- IATA: BMT; ICAO: KBMT; FAA LID: BMT;

Summary
- Airport type: Public
- Owner: City of Beaumont
- Serves: Beaumont, Texas
- Opened: October 1, 1937
- Elevation AMSL: 32 ft (9.8 m)
- Coordinates: 30°04′13″N 094°12′54″W﻿ / ﻿30.07028°N 94.21500°W
- Website: https://beaumontmuni.com

Map
- BMT Location within TexasBMT Location within the United States

Runways
| Direction | Length |  | Surface |
| ft | m |
| 13/31 | 4,001 | 1,220 | Asphalt |

Statistics (2023)
- Aircraft operations (year ending 4/4/2023): 15,320
- Based aircraft: 46
- Source: Federal Aviation Administration

= Beaumont Municipal Airport =

Beaumont Municipal Airport is seven miles west of downtown Beaumont, in Jefferson County, Texas. The National Plan of Integrated Airport Systems for 2017–2021 categorized it as a general aviation facility.

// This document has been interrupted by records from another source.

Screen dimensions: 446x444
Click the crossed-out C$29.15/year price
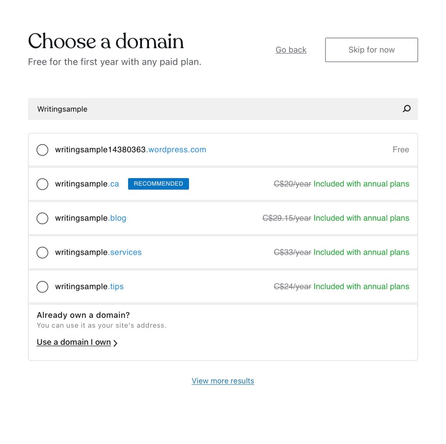click(287, 218)
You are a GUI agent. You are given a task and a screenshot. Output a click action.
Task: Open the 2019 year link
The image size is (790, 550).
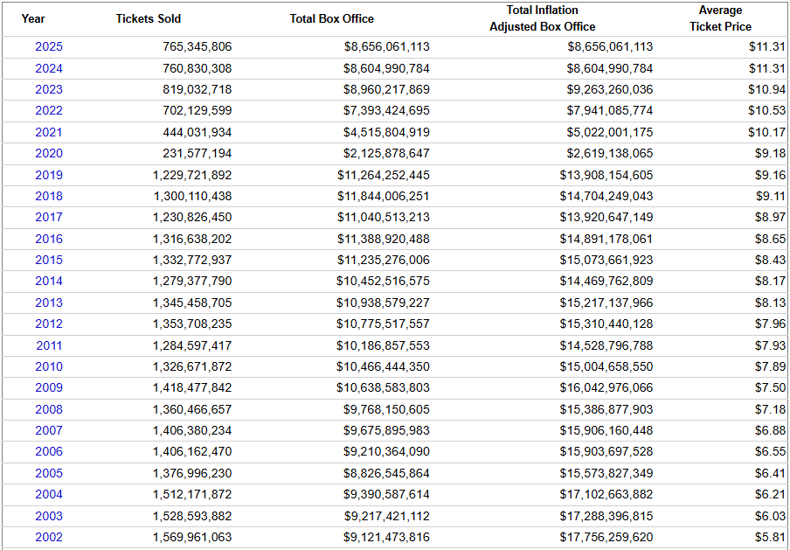[x=49, y=175]
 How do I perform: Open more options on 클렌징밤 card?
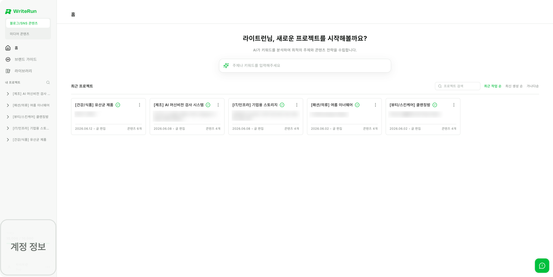click(454, 105)
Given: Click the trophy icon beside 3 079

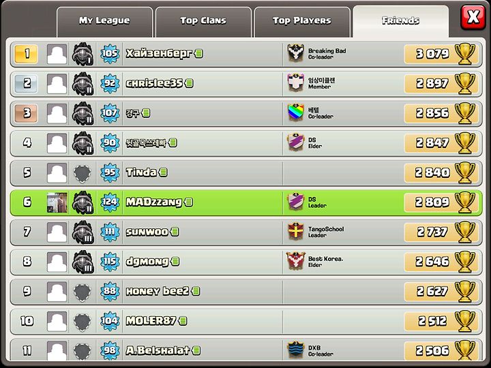Looking at the screenshot, I should [x=464, y=54].
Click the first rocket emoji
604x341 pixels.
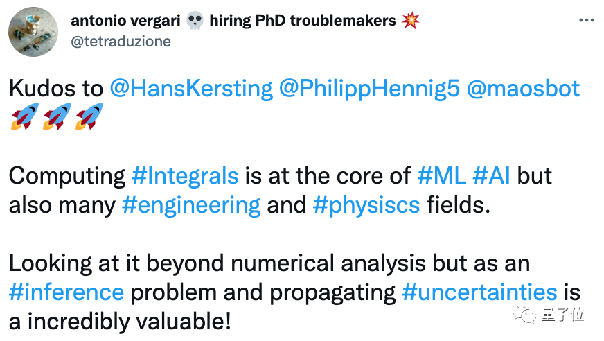tap(24, 118)
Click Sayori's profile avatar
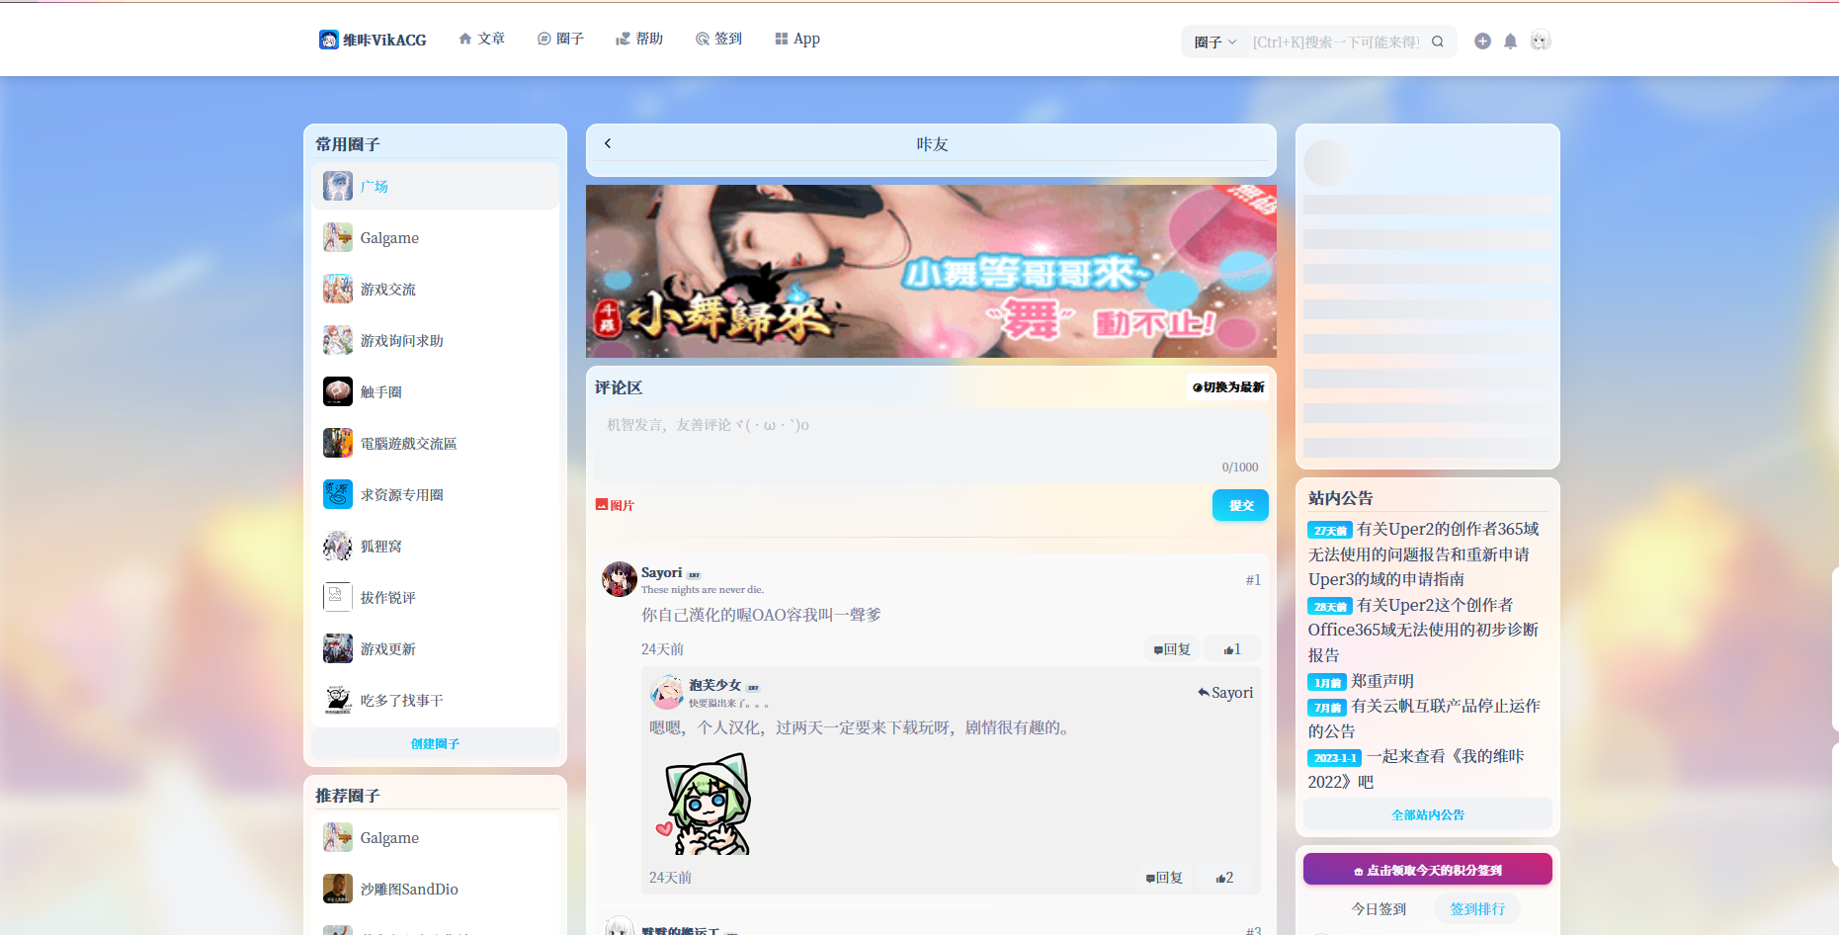Viewport: 1839px width, 935px height. pyautogui.click(x=620, y=579)
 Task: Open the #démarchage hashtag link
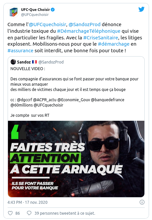pyautogui.click(x=114, y=44)
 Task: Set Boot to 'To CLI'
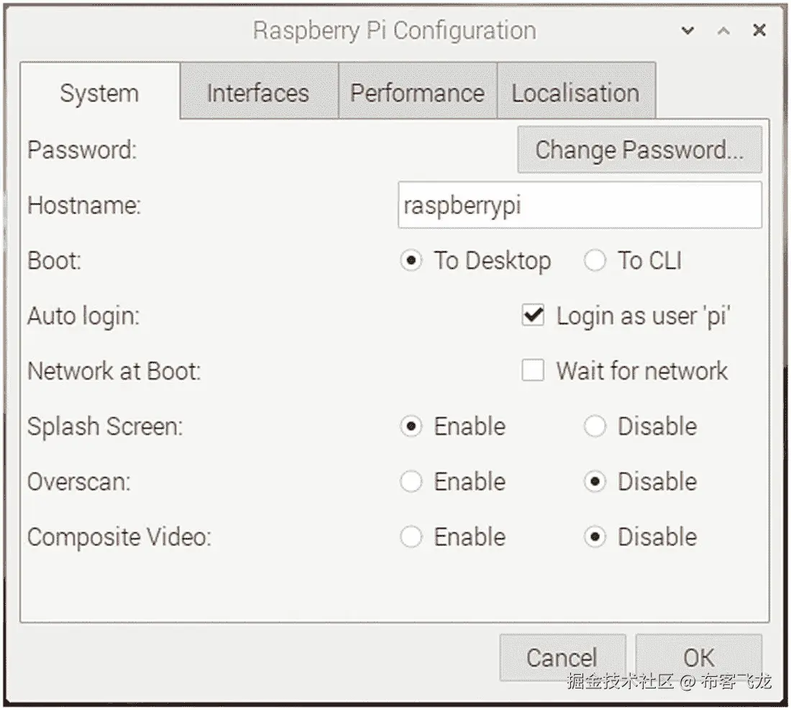click(595, 261)
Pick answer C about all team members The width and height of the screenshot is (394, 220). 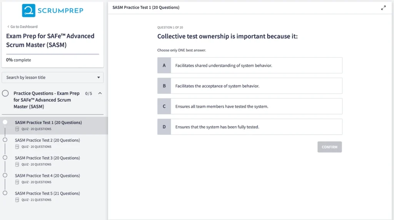[x=250, y=106]
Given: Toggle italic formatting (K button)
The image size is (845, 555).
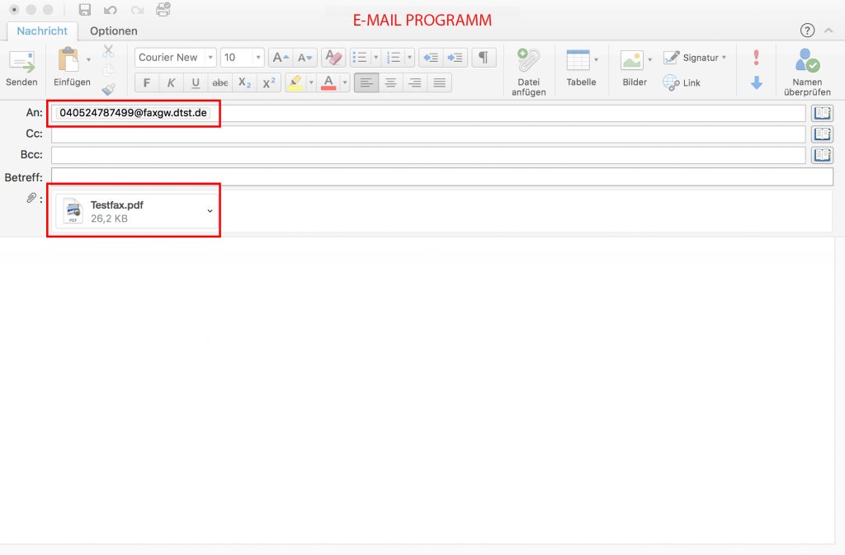Looking at the screenshot, I should click(171, 82).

Airlines at Beaumont operate from Jack Brooks Regional Airport (BPT) south of the city.

== Facilities==
The airport covers 276 acres (112 ha) at an elevation of 32 feet (10 m). It has one runway: 13/31 is 4,001 by 75 feet (1,220 x 23 m) asphalt.

In the year ending April 4, 2023, the airport had 15,320 aircraft operations, average 42 per day: 95% general aviation,3% military, and 2% air taxi. At that time, 46 aircraft were based at the airport: 38 single-engine, 5 multi-engine, 1 jet and 2 helicopter.

===History===
The airport opened in 1937; construction was a Works Project Administration project. The airport was used during World War II by the Army Air Corps for antisubmarine patrols. In 1940, Eastern Air Lines stopped their one way daily routes between Beaumont and Houston. No regularly scheduled flights have taken place since.

===Improvements===
A $230,000 building replaced the original terminal building in the late 1970s. Other improvements included paved runways, taxiway, parking apron and lighting costing $593,000.

Runway and taxiways were improved in 2009; partial financing was from a $2.9 million grant from the Texas Department of Transportation.

In 2014 facilities were completely renovated. Upcoming improvements include a 12,500 sq ft hangar, a 2,500 sq ft office building, removal of a two unit T-Hangar replaced by an eight unit T-Hangar.